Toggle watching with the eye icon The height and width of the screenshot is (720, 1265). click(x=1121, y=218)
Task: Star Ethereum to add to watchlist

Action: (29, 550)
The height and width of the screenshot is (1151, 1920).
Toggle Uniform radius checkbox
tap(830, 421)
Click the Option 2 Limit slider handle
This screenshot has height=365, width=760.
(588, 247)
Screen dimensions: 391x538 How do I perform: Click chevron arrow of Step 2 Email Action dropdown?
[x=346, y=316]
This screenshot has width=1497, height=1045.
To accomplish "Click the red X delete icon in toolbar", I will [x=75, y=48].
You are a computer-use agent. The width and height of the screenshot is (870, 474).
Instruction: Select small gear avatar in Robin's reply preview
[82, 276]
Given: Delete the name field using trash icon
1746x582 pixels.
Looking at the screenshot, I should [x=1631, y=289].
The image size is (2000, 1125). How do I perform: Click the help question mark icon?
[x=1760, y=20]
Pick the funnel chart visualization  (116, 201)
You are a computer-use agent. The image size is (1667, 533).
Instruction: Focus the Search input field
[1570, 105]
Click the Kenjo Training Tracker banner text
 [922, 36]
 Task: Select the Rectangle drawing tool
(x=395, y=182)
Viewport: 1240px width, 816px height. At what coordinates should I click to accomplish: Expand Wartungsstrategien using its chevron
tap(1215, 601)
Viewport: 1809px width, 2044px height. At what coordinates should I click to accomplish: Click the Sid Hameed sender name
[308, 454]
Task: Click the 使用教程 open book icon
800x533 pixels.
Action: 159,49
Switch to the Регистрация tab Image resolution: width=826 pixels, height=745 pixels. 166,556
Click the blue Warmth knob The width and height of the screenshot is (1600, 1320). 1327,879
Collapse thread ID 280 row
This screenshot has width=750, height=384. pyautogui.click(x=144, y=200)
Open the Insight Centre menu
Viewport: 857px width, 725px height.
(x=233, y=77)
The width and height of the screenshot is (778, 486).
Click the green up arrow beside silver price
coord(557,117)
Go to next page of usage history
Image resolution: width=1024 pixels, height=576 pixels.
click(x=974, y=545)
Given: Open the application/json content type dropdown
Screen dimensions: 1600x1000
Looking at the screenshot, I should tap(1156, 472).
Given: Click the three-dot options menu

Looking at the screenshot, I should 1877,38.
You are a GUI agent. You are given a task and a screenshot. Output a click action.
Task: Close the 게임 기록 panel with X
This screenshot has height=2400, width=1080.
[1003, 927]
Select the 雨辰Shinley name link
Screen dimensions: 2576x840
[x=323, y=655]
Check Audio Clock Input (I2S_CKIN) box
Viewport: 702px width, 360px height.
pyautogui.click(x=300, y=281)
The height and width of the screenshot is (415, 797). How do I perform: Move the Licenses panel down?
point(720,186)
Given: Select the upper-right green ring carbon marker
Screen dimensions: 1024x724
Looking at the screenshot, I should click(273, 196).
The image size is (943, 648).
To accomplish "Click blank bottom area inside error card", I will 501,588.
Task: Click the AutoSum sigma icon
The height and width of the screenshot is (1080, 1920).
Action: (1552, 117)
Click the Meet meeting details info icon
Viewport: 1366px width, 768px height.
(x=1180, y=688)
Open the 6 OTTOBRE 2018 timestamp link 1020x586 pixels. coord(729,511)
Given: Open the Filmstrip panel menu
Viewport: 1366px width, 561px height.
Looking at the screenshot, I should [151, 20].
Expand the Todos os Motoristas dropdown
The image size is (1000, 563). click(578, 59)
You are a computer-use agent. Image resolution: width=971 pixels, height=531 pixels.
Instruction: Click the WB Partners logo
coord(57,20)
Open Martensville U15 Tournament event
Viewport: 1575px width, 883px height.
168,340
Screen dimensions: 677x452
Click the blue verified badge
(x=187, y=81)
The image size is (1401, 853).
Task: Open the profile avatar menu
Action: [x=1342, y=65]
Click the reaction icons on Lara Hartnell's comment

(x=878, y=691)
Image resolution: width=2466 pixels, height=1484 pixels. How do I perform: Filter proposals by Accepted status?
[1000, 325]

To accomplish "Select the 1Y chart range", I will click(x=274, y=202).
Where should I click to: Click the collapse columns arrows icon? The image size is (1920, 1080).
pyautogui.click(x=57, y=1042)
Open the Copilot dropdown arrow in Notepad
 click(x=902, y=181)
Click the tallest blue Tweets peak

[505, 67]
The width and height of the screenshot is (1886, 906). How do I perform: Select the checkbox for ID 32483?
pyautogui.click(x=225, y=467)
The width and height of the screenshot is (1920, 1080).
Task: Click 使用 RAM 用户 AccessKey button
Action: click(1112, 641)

[SHORT TASK] Report each line of the data above that contains the word "using". Case counts.

[RESULT]
Given: Delete the name field using trash icon
Viewport: 1240px width, 816px height. At what coordinates should I click to accomplish: Expand Wartungsstrategien using its chevron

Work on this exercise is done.